第29話:はに・りど(Furniture readiness)

「と、まあ散々だったわよ」

 やっと実現した隆紫とのデートで起きたことは、昼休みのランチを学食で摂りつつかおるに話した。

「あはははっ、それは災難だったわねー」

「笑い事じゃないわよ。

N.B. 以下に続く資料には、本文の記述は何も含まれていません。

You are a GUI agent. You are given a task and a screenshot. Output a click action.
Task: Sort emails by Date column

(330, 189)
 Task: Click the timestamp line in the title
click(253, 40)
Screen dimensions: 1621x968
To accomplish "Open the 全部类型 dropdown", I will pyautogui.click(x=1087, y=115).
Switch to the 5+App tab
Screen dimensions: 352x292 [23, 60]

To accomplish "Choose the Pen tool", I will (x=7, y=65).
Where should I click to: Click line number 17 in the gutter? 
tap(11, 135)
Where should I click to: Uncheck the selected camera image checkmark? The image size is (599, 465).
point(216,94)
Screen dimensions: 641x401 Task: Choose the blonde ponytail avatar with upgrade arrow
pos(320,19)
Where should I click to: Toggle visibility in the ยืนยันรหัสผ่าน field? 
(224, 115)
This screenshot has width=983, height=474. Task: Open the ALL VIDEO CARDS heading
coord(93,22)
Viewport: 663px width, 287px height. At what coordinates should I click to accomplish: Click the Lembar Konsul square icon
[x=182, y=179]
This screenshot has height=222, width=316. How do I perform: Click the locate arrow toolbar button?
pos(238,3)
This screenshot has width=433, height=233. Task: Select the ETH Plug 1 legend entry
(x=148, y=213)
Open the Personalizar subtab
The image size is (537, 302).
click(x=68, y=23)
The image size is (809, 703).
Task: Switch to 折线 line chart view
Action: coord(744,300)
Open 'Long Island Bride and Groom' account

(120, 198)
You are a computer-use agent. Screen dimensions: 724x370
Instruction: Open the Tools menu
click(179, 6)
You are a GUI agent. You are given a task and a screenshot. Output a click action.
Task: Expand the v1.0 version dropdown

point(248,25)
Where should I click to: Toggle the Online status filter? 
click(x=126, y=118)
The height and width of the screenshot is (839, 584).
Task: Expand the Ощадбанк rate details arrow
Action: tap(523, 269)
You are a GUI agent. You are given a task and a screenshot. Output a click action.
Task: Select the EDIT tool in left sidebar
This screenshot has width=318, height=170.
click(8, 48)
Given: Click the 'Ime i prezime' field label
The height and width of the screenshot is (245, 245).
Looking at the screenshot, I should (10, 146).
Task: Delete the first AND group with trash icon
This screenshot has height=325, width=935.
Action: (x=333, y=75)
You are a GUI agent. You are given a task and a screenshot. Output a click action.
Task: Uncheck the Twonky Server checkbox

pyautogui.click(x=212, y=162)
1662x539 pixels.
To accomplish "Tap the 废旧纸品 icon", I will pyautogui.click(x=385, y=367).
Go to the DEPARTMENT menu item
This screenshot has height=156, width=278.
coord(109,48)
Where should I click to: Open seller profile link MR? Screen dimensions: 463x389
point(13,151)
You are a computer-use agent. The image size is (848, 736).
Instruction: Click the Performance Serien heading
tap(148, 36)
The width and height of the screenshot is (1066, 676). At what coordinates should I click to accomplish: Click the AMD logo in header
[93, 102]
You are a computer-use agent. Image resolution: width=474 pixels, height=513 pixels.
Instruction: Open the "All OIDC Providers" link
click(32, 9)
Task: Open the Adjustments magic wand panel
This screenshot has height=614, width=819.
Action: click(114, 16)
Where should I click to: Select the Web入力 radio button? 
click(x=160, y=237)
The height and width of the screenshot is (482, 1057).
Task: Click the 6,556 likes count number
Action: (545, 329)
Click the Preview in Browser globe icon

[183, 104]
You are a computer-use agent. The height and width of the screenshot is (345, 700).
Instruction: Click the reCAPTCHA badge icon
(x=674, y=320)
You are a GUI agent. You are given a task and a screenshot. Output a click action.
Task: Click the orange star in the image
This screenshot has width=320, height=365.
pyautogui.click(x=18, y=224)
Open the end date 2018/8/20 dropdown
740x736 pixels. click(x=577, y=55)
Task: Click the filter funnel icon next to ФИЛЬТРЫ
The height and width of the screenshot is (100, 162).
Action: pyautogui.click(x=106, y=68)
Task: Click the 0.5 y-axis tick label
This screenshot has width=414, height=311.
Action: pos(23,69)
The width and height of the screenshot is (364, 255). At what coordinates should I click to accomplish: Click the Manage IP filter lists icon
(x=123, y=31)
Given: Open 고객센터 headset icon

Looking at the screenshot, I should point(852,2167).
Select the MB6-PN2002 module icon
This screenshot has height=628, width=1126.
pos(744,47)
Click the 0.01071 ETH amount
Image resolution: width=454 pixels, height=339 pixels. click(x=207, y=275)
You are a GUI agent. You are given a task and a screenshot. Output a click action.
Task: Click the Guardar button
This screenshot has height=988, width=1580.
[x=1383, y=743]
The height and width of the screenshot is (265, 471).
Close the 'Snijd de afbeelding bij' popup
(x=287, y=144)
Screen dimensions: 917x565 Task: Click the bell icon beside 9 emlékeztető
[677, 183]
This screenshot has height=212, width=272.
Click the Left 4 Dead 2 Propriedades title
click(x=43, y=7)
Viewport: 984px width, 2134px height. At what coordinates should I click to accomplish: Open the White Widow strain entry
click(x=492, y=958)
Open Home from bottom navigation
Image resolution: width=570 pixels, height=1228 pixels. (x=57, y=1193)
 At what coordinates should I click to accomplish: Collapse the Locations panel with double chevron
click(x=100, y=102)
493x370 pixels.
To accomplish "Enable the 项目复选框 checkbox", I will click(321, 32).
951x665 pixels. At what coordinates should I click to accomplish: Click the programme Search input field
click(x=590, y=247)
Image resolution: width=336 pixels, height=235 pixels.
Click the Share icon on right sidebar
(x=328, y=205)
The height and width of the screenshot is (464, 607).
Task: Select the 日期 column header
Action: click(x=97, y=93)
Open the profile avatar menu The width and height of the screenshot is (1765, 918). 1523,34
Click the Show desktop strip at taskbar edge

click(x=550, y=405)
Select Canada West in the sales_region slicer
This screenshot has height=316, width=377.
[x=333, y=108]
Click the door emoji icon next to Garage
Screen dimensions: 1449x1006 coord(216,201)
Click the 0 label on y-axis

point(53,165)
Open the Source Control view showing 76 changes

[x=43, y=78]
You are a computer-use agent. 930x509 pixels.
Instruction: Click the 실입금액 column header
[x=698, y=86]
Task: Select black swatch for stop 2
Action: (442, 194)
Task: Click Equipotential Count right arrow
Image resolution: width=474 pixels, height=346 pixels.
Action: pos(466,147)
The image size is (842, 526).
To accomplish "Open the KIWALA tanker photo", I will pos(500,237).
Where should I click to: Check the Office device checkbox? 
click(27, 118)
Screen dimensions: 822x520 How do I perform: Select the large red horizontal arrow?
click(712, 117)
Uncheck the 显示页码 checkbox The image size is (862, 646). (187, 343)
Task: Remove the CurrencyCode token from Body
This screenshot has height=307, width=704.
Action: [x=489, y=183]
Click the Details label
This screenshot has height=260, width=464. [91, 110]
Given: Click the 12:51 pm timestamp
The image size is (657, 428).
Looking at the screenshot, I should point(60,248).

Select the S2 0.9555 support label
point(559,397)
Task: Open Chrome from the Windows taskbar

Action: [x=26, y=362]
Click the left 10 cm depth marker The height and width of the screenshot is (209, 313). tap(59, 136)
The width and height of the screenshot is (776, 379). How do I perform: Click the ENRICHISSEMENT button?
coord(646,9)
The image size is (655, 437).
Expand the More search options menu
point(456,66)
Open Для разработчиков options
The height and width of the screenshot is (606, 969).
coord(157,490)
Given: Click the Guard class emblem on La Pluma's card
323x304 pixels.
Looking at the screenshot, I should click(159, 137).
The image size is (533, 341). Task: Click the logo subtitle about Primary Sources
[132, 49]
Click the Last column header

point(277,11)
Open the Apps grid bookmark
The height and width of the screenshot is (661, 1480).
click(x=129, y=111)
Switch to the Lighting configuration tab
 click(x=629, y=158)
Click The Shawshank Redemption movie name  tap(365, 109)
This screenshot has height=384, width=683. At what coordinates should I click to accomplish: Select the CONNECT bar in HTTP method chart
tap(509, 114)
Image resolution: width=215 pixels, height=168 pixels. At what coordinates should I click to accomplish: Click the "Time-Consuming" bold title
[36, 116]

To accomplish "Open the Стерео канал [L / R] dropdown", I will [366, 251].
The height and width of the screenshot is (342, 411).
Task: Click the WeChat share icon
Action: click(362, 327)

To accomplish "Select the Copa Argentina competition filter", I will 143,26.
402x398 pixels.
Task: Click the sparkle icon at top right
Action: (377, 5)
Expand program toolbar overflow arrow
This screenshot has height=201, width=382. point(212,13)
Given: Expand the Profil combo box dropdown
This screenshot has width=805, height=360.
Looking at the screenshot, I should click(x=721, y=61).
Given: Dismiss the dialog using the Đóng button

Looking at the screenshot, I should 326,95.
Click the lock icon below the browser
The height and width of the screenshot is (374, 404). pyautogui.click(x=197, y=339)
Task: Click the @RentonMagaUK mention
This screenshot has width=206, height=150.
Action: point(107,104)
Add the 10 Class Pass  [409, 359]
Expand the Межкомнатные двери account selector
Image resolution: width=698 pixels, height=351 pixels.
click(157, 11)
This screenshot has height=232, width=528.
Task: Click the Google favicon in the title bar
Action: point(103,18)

まさかあそこまで世間を知らないなんて思わなかったもの」

 今思い出しても顔から火が出そうな思いをした。


 ガシャーン!


 どこかで食器をばらまいてしまったような音が響く。

「ちょっとっ!今足引っ掛けたでしょっ!?」

「あら、席から立ち上がろうと体の向きを変えたところで勝手に私の足に躓いたのは誰かしらね?」

 見覚えがある顔がそこにあった。

 どうやら真弓さんが食べ終わった食器を片付けに行こうとしたところで、接触して転んだらしい。

 真弓さんが足に接触した女生徒は、確か体育祭実行委員の瀬尾せおさん。

 前に委員会の会議で真弓さんが叱責した後で彼女を睨んでいた人。


「ねー、あれちょっとまずくないー?」

「そうね、ちょっと行ってくるわ」

 あたしは険悪になりそうな空気に見かねて、真弓さんのところへ足を進める。


「事情はどうあれ、あなたの足でわたしが転んだのは確かなんだから謝ってよっ!」

「勝手に躓いたくせして謝るなんてどうして?その高圧的な態度をすれば相手が折れてくれると思ってるあたり、空気の読めないお子様よね」

「なんですってっ!?」

 真弓さんが瀬尾さんの至近距離まで近づいて、右手を上げた。


 パシッ!


「何をするのっ!?」

 振り向いた目線の先には、あたしがいた。

 振り下ろそうとした腕を掴んで、叩くのを止めている。

「ダメ。手を出しちゃ、相手の思うつぼよ」

 ここは人の目が多い。どっちに非があろうとも、手を出すことは圧倒的に不利な立場へ立つことになる。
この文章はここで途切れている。